▶ Required task:
Extract, word for word, the lines that begin at the one containing "Task: Move selected cipher down in list" and continue through the end of the items below, omitting the pictures.

▶ Records for this exercise:
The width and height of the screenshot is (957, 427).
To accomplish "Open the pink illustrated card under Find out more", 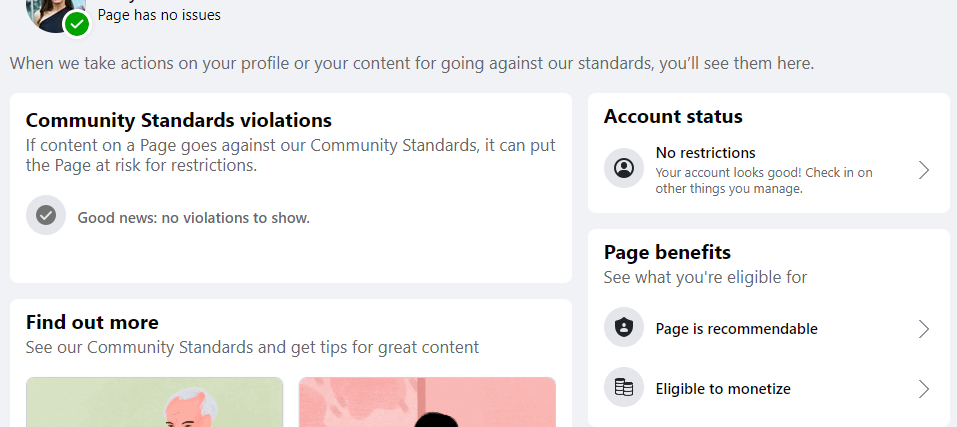I will coord(427,402).
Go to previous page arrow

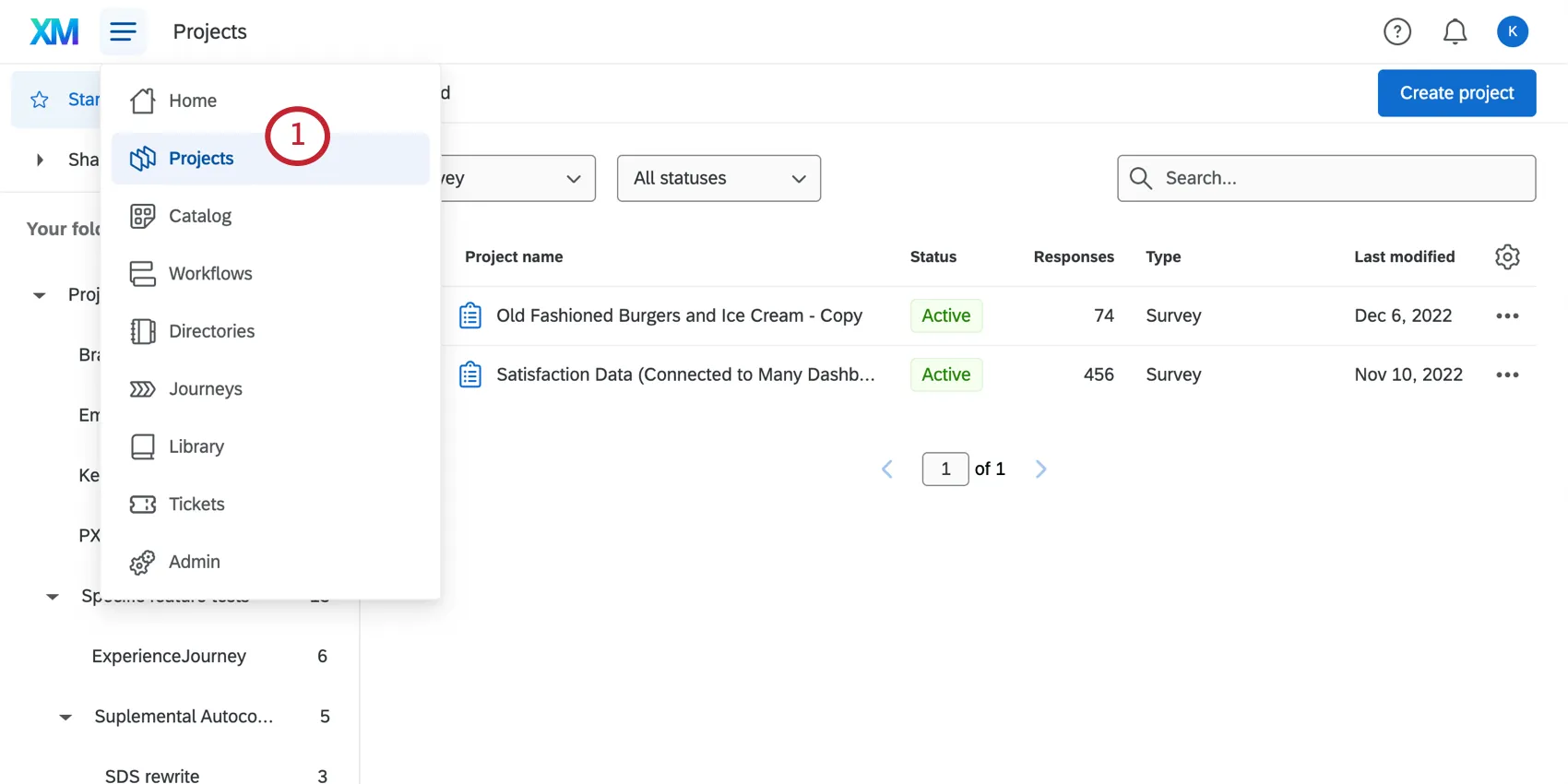(887, 469)
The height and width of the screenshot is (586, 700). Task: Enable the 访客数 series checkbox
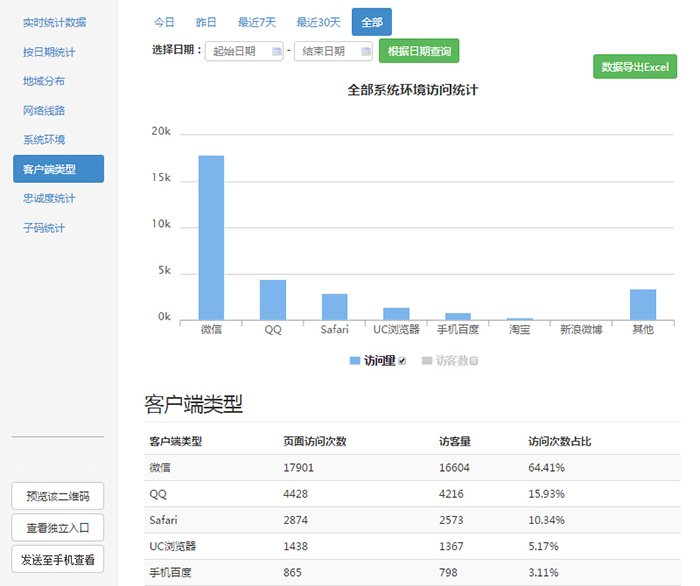pyautogui.click(x=474, y=361)
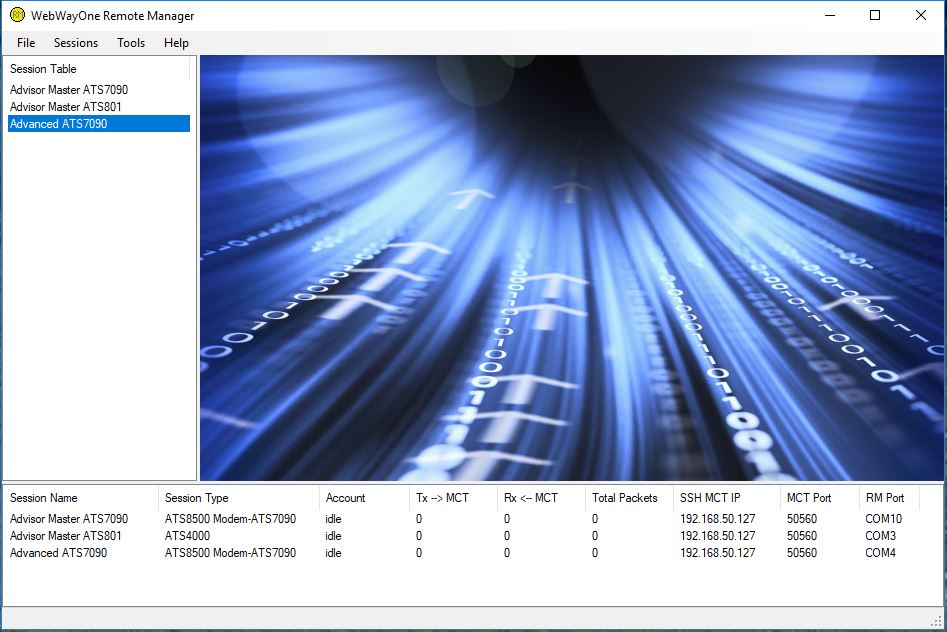The image size is (947, 632).
Task: Sort by Session Name column header
Action: [x=44, y=498]
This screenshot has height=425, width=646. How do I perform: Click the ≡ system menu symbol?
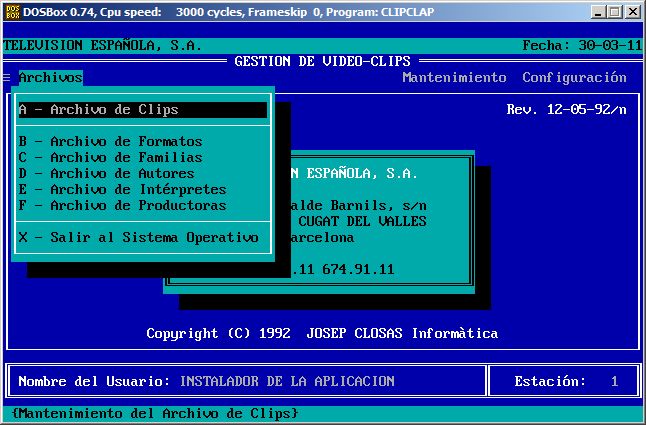(x=7, y=77)
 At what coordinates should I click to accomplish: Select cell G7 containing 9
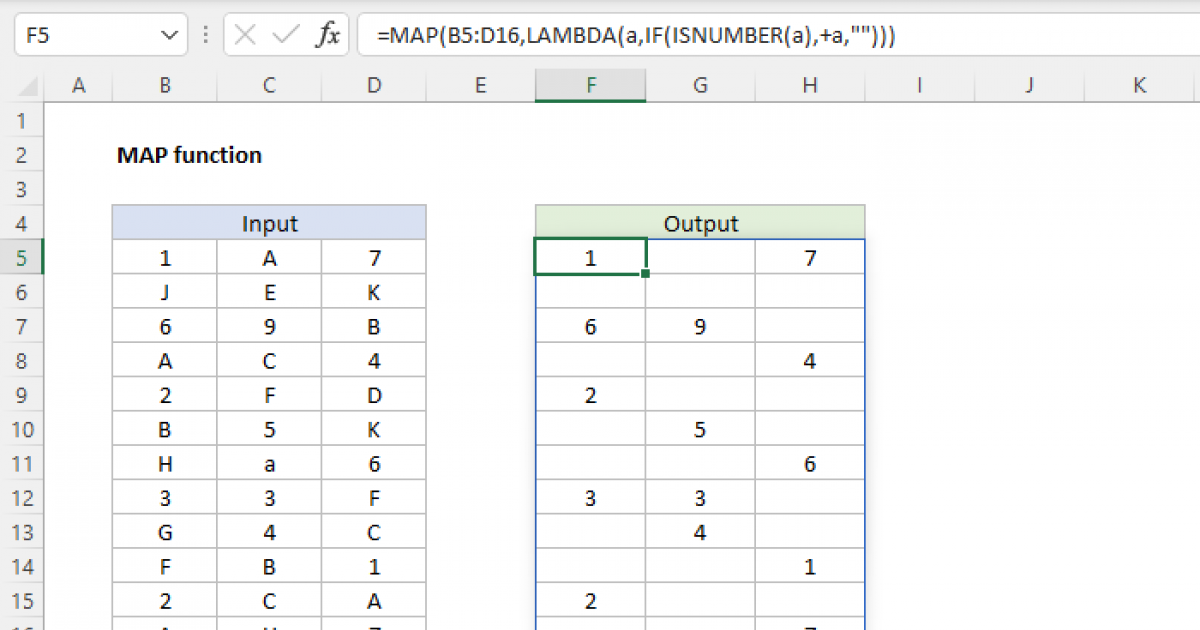click(x=700, y=326)
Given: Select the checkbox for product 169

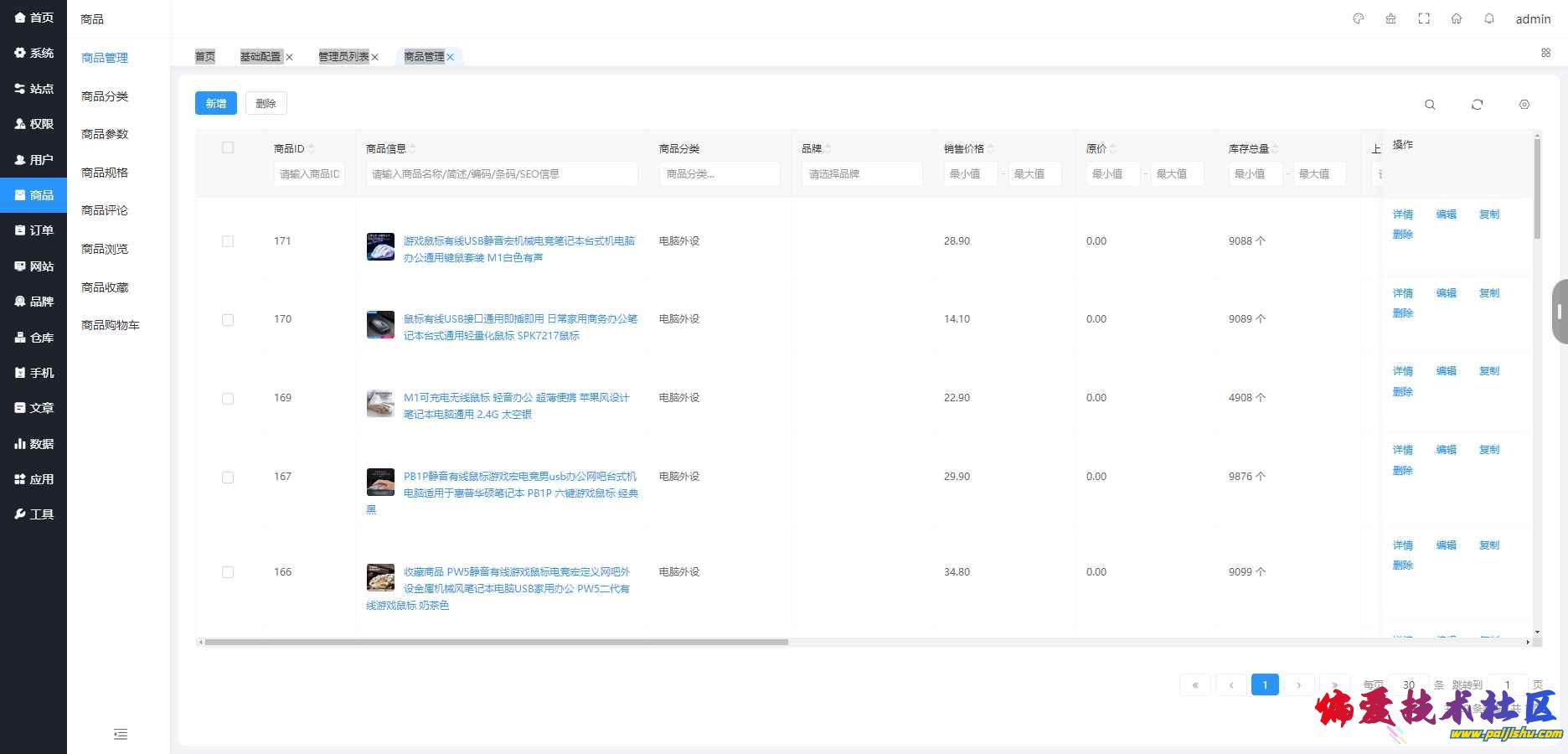Looking at the screenshot, I should coord(228,399).
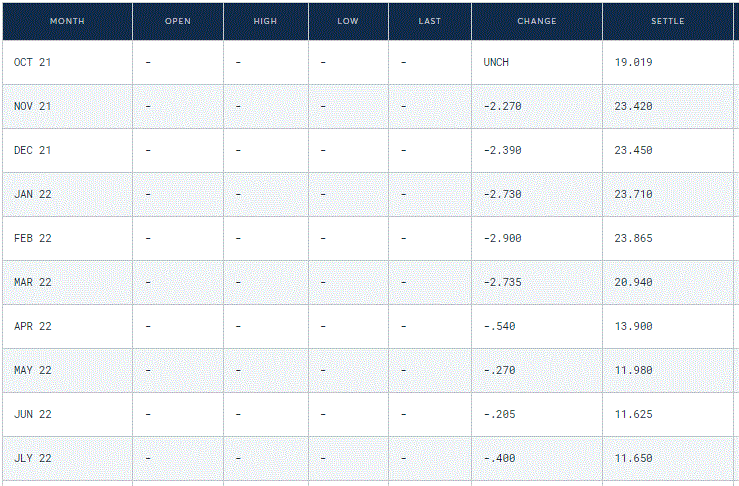Click the MONTH column header

(67, 21)
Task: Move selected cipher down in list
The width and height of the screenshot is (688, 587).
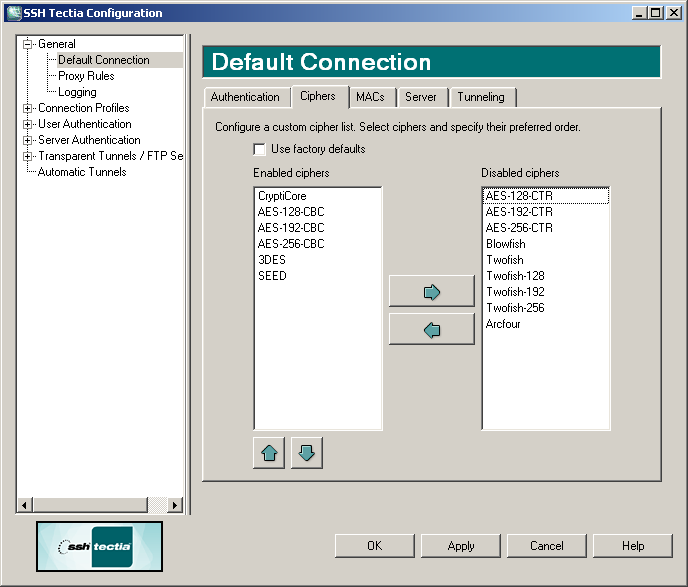Action: tap(307, 453)
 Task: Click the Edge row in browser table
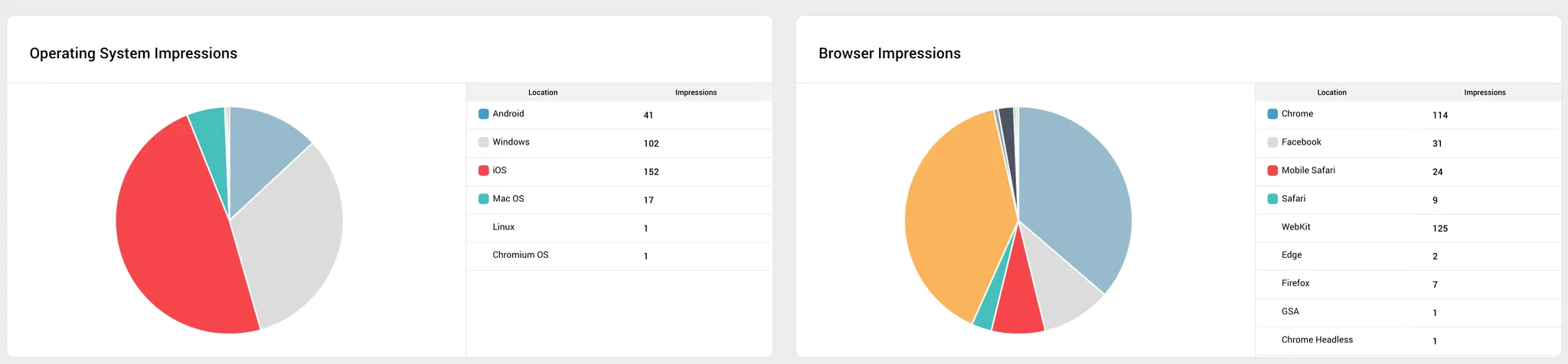point(1408,256)
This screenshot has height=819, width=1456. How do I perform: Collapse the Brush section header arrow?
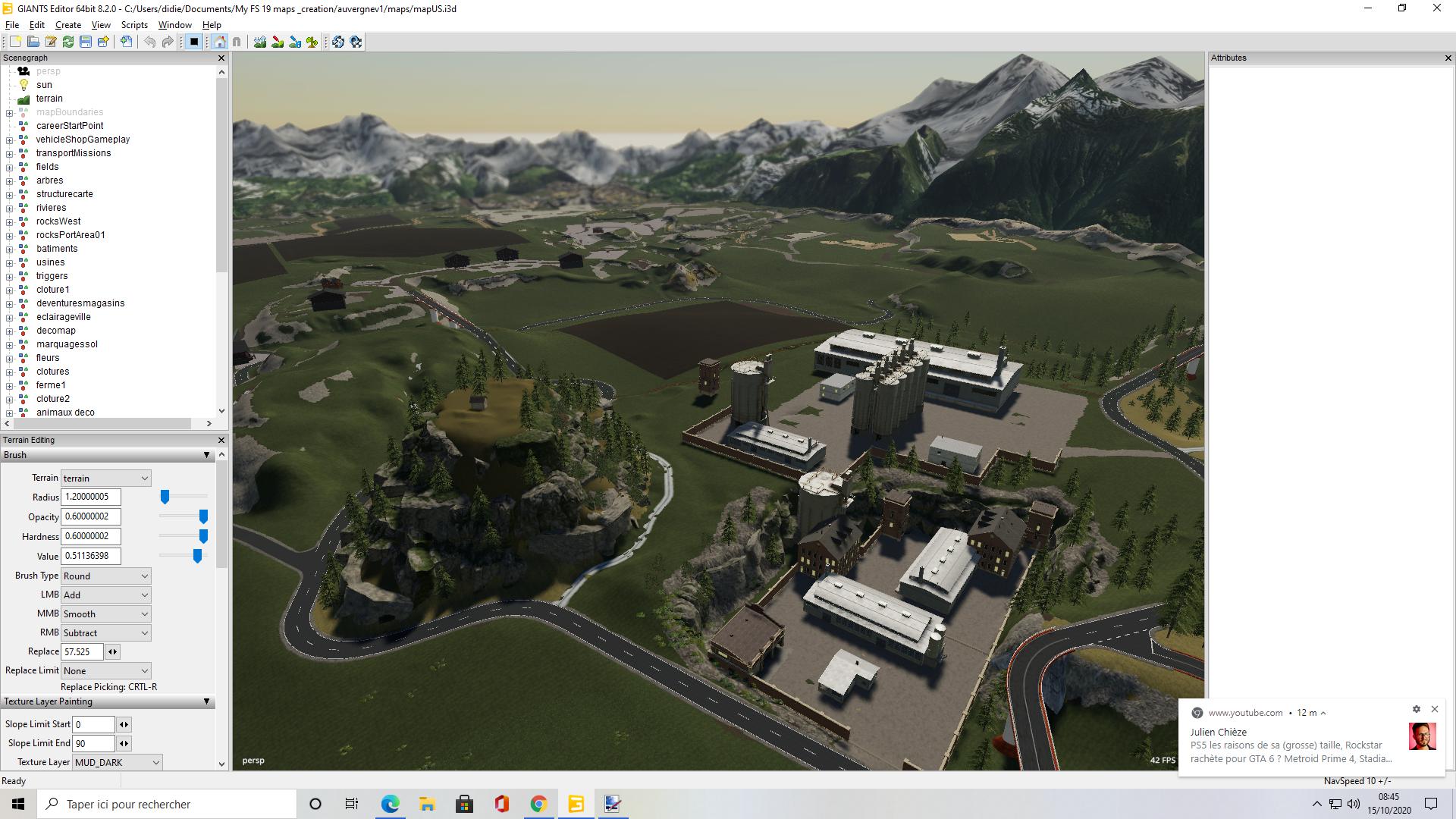[x=206, y=455]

▶ Solution:
Task: Move selected cipher down in list
The width and height of the screenshot is (688, 587).
Action: tap(307, 453)
 Task: Click the Edge row in browser table
point(1408,256)
This screenshot has height=819, width=1456. How do I perform: Collapse the Brush section header arrow?
[x=206, y=455]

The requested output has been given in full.